Contrastive Learning for Sleep Staging based on Inter Subject Correlation
Tongxu Zhang, Bei Wang
TL;DR
Sleep staging models suffer from cross-subject variability due to EEG differences. This paper introduces MViTime, a MobileViT-based time-series backbone, trained with contrastive learning that incorporates inter-subject correlation (ISC) through self-contrast and cross-subject contrast, plus a cross-subject strategy for deployment to new subjects. The approach achieves state-of-the-art performance on Sleep-EDF datasets and demonstrates that contrastive pre-training and ISC-based cross-subject strategies improve generalization, including improvements in the S1 wake-transition stage. The work provides a practical, data-efficient solution for cross-subject sleep staging using single-channel EEG.
Abstract
In recent years, multitudes of researches have applied deep learning to automatic sleep stage classification.
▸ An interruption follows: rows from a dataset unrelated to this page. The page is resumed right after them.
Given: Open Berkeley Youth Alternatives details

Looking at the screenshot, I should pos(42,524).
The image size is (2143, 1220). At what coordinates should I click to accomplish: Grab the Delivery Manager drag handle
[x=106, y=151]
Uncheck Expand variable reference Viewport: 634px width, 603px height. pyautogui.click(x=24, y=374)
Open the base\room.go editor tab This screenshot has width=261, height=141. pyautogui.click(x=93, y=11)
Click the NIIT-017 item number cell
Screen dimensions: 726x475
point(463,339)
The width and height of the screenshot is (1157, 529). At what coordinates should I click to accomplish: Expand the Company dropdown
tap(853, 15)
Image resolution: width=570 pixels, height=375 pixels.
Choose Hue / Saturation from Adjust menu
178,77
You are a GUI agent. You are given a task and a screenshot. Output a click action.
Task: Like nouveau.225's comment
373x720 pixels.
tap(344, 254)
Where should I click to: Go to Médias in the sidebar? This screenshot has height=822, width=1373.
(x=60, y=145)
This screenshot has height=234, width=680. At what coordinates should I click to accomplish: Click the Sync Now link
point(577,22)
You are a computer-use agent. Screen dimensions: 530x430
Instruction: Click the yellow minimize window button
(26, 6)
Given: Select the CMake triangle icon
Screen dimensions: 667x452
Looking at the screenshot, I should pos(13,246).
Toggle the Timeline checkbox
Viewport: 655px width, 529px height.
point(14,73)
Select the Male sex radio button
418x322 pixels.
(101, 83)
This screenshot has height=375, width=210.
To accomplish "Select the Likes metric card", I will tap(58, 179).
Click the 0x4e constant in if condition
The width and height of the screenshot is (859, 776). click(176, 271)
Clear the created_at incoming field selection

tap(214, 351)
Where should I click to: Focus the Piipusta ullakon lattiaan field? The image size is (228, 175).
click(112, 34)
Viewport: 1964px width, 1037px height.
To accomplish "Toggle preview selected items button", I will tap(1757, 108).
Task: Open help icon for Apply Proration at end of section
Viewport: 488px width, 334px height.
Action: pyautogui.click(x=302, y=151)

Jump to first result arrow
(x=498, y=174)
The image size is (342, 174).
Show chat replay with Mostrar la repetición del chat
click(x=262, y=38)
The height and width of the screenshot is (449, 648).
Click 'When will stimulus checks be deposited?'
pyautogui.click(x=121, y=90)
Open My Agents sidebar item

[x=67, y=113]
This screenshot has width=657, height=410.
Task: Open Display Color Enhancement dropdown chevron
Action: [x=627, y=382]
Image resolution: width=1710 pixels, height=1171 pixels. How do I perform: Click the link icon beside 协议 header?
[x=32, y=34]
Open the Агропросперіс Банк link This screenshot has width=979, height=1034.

Whereas actually, these works have paid less attention to the issue of cross-subject in sleep staging. At the same time, emerging neuroscience theories on inter-subject correlations can provide new insights for cross-subject analysis. This paper presents the MViTime model that have been used in sleep staging study. And we implement the inter-subject correlation theory through contrastive learning, providing a feasible solution to address the cross-subject problem in sleep stage classification. Finally, experimental results and conclusions are presented, demonstrating that the developed method has achieved state-of-the-art performance on sleep staging. The results of the ablation experiment also demonstrate the effectiveness of the cross-subject approach based on contrastive learning.